Data Submission Information

General Data Submission Information

Once you have submitted your manuscript, you will be contacted by the GigaDB curators to aid you in data submission. Note that the editors will not send your manuscript to reviewers until the required data is available for the reviewers. Thus, it is good to have your data in the proper submission form at the time of manuscript submission. Below you will find the details on how to handle supplementary information, how to format and submit different types of data, naming conventions, etc. The GigaDB curators will be happy to help if you have any questions or concerns. Data and software also needs to be credited according to the Data Citation principles and the recommendations of the FORCE11 Software Citation Implementation Working Group.

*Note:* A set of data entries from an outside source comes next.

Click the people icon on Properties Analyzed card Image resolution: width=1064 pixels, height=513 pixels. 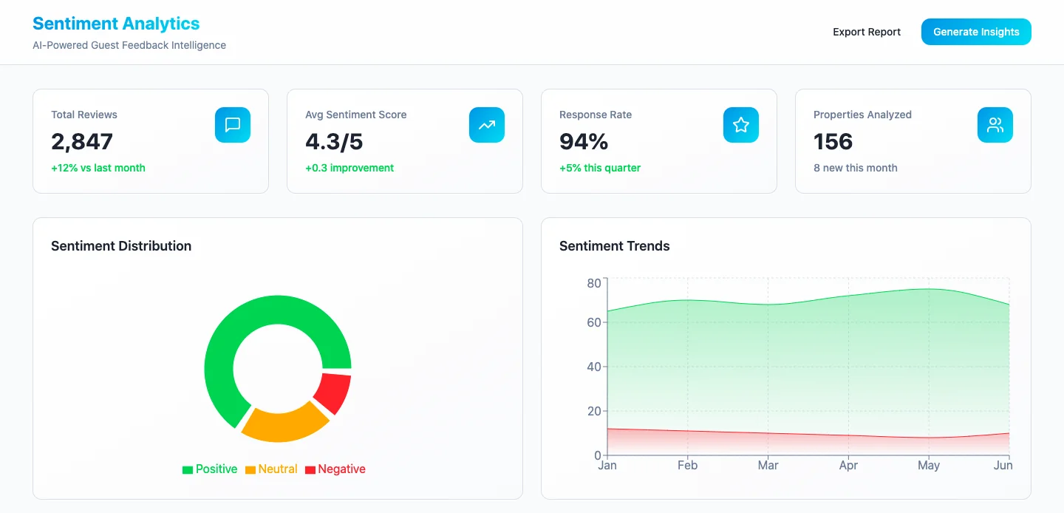pos(995,125)
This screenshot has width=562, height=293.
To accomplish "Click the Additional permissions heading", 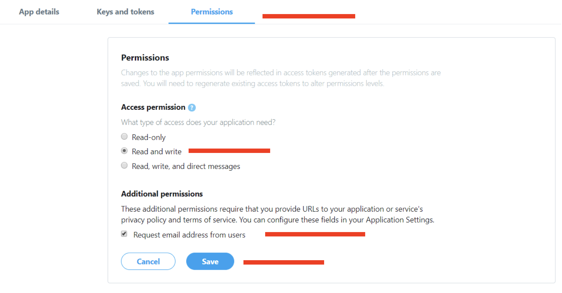I will 162,194.
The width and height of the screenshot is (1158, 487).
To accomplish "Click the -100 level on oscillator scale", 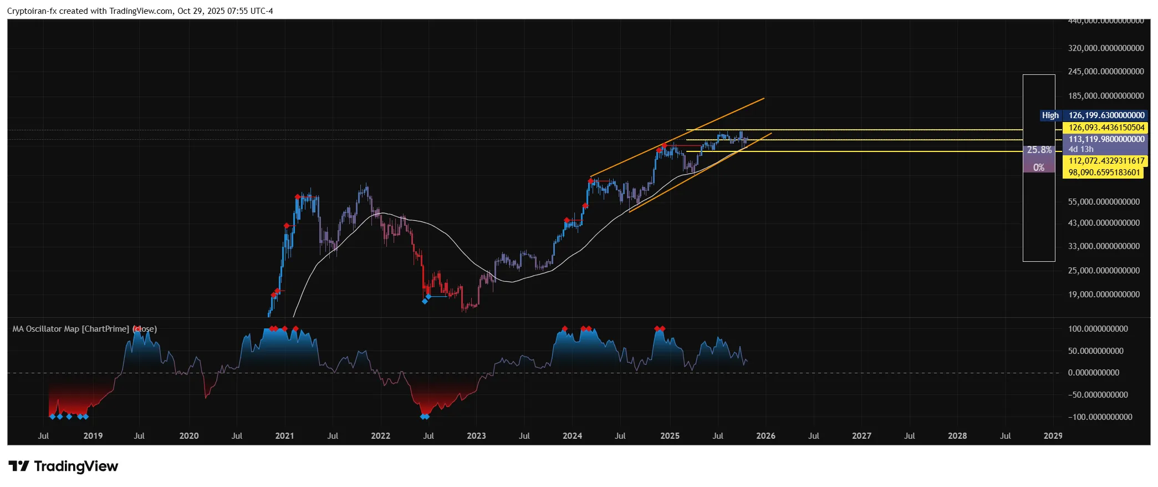I will point(1100,417).
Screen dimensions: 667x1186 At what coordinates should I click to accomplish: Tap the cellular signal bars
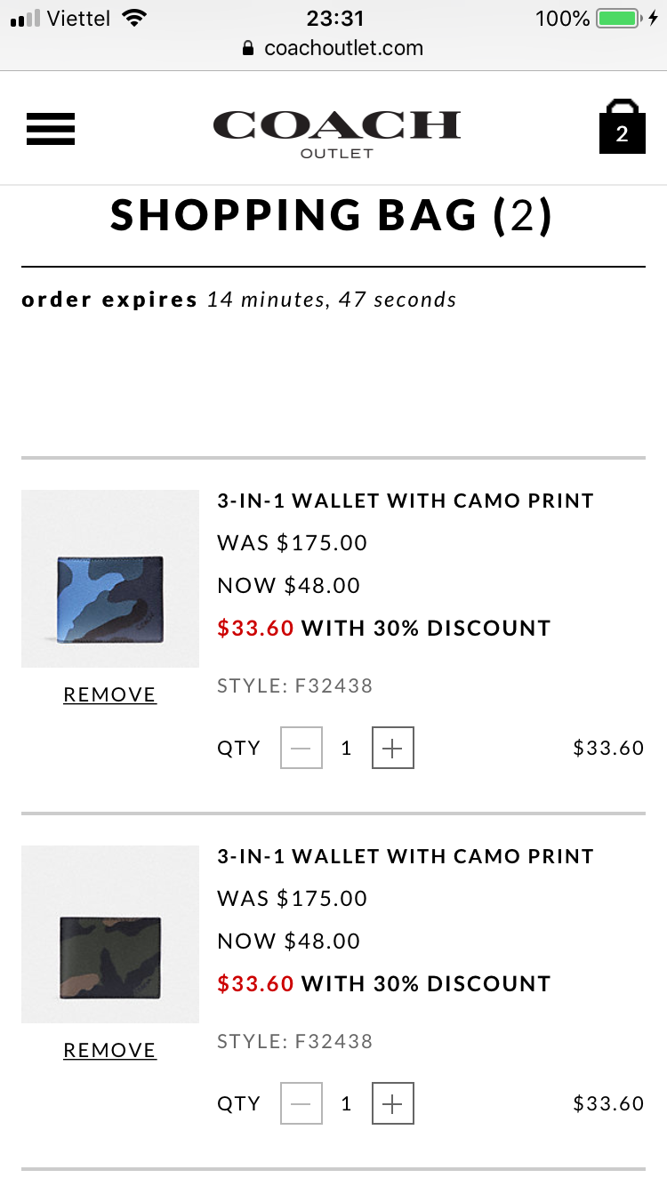(25, 19)
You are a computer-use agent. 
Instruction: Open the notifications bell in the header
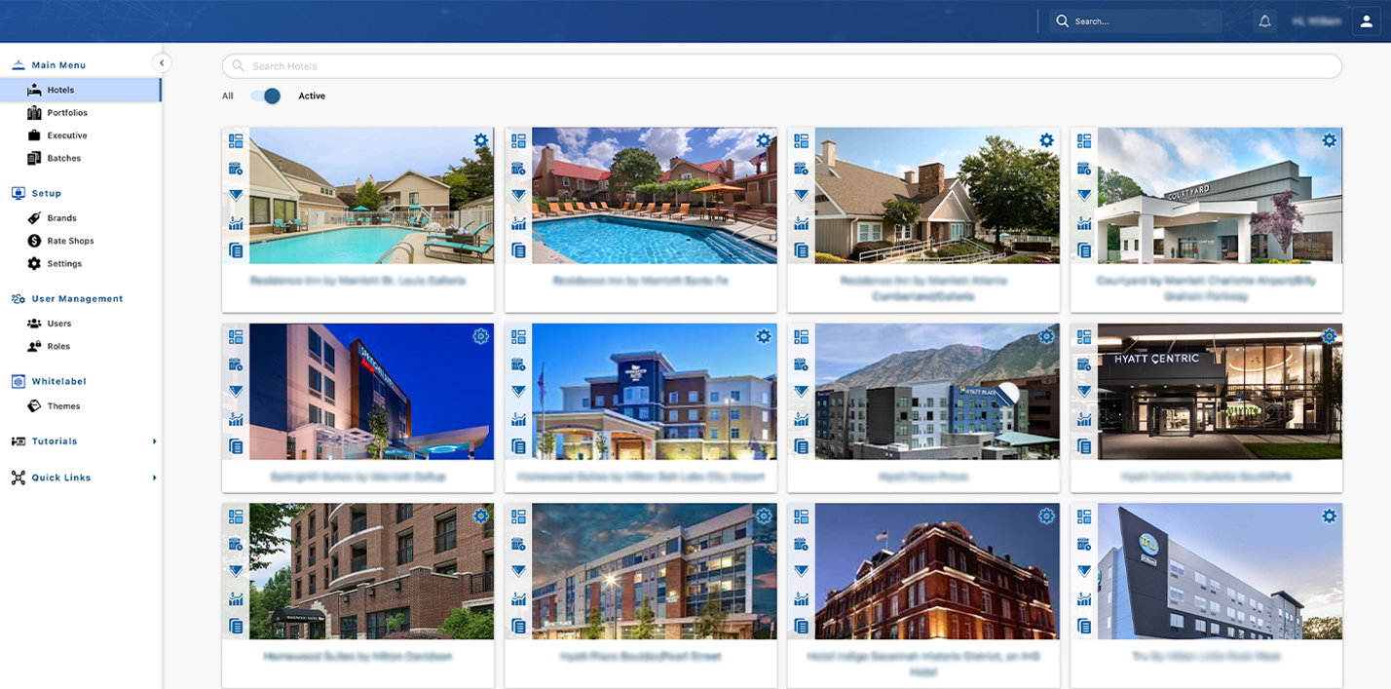click(x=1264, y=21)
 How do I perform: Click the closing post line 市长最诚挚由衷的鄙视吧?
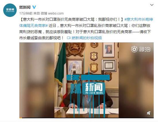[x=41, y=38]
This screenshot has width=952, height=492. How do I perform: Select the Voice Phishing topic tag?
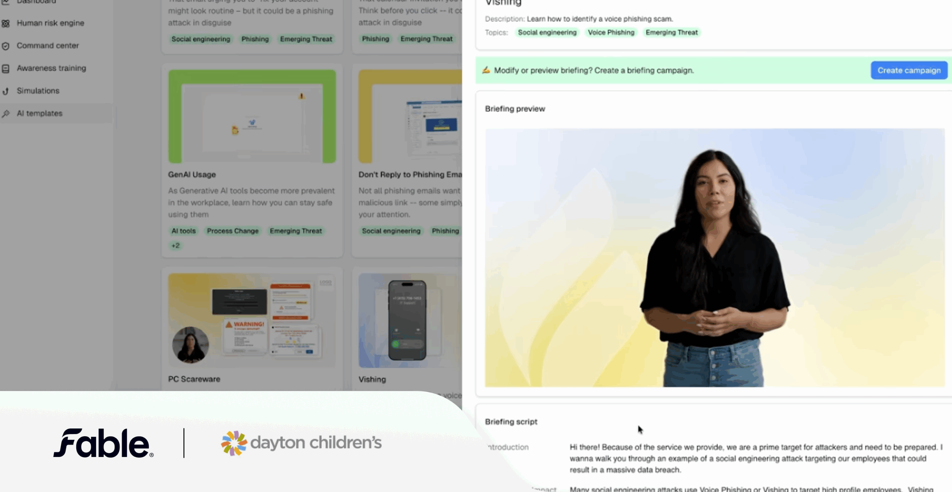pos(611,33)
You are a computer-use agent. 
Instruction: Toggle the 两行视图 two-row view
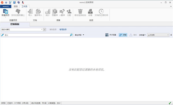[x=110, y=35]
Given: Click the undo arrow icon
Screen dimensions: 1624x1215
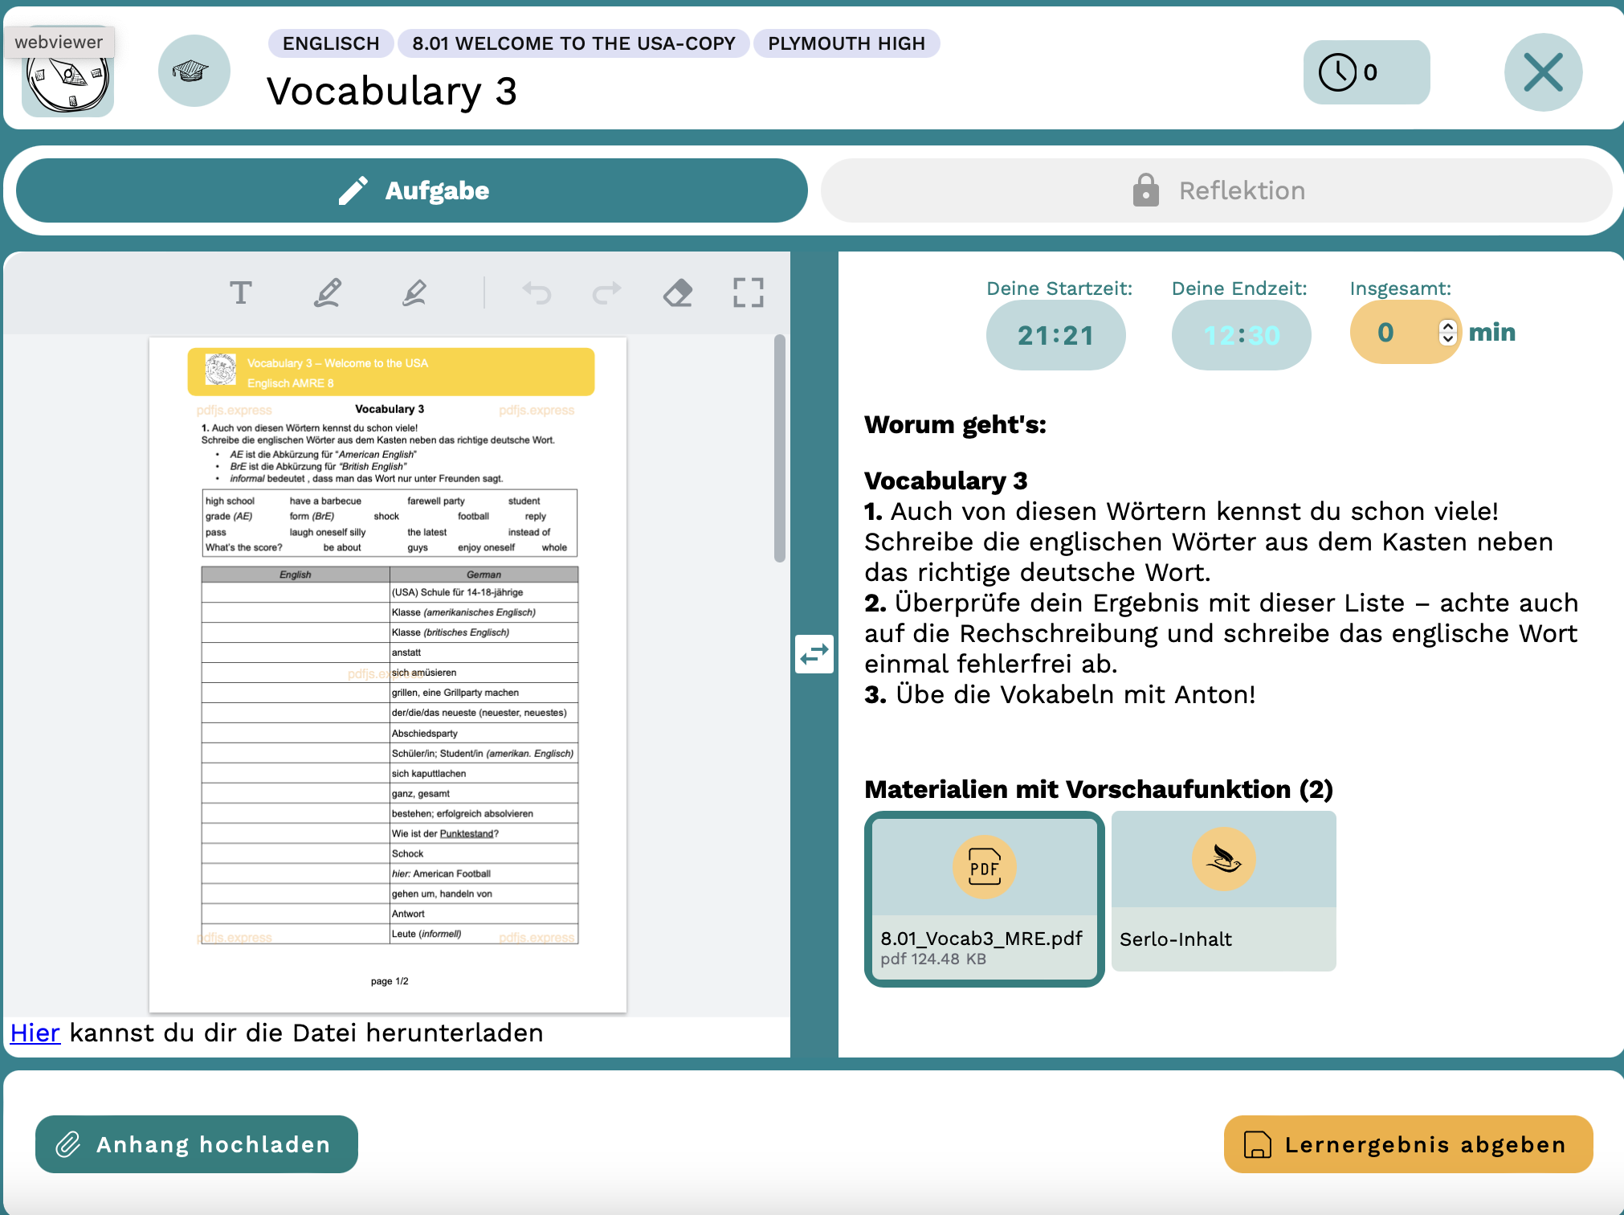Looking at the screenshot, I should click(x=537, y=293).
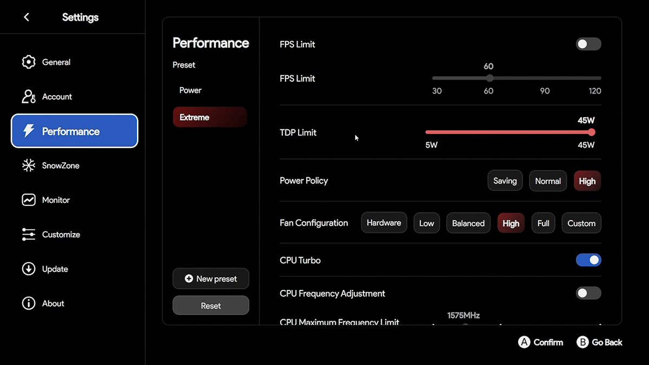Select Custom fan configuration
This screenshot has width=649, height=365.
(581, 223)
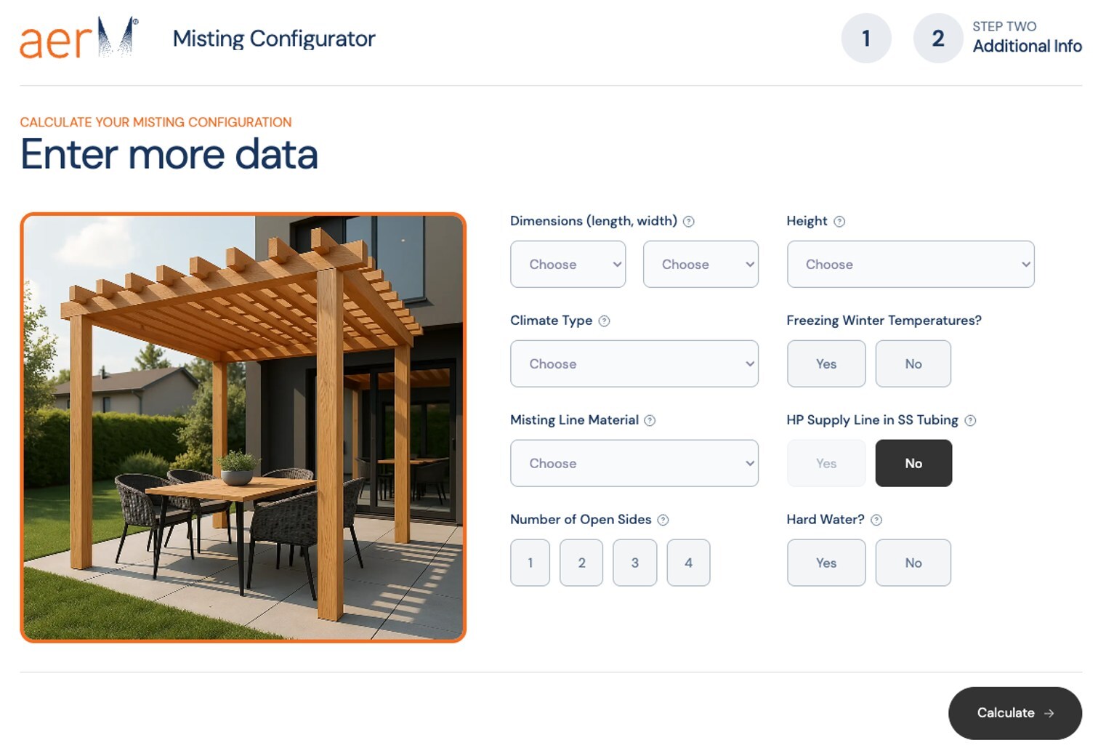1106x756 pixels.
Task: Select Yes for Freezing Winter Temperatures
Action: (x=826, y=364)
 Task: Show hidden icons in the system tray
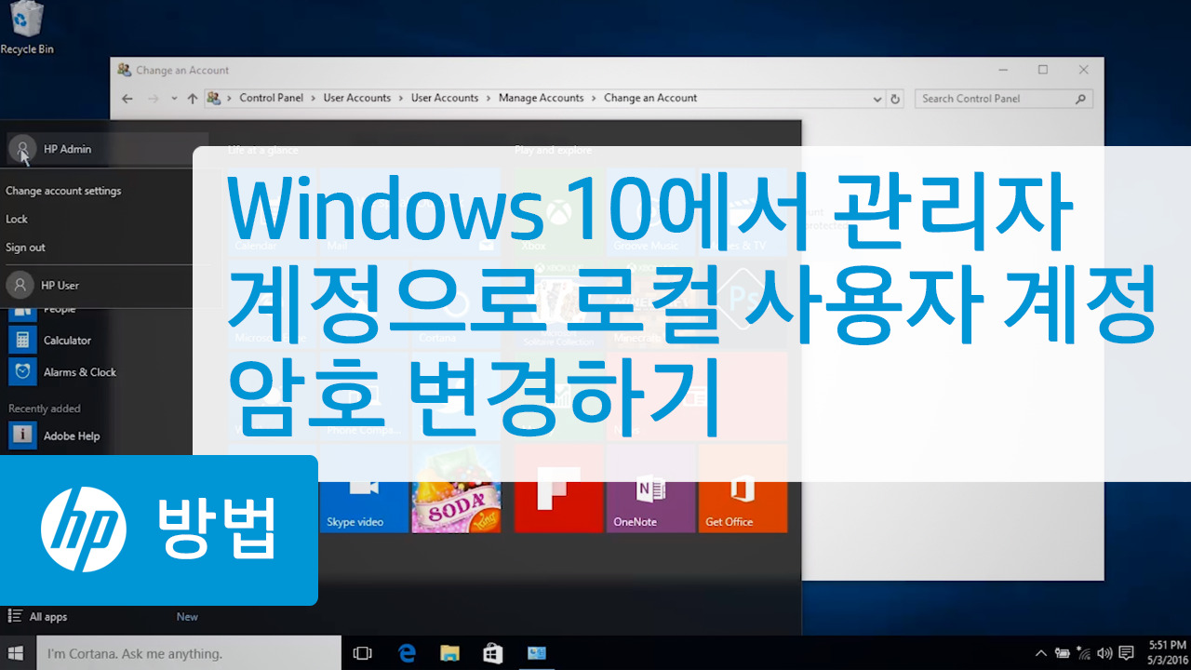(1040, 652)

Guidance for handling material commonly found in supplements

Since GigaByte journal does not accept traditional "supplemental files", below is information on the best way to handle that information either as a data file for hosting in GigaDB, or  you may need to think about how and IF any details you had intended to include in supplemental files should be represented. To help you with this we have prepared a list of things commonly found in supp files and how we would recommend they be represented;

Additional methods - These should be translated into an online methods tool such as protocols.io and cited in the main manuscript.

Additional details of analysis - These should be translated into an online methods tool such as protocols.io and cited in the main manuscript.

Diagrams of the experiment - You should consider the utility of these carefully, if they are required as part of the narrative of your manuscript they should be included in the manuscript. We would not expect to see these as data files in GigaDB, since they are not data that can be reused in any way. If a workflow is required, it should be translated into a machine readable workflow (e.g. in Common Workflow Language, CWL) and uploaded to GigaDB as part of the associated dataset.

Further discussion of results - You should consider the utility of these carefully, if they are required as part of the narrative of your manuscript they should be included in the manuscript. We would not expect to see these as data files in GigaDB, since they are not "data" that can be reused in any way.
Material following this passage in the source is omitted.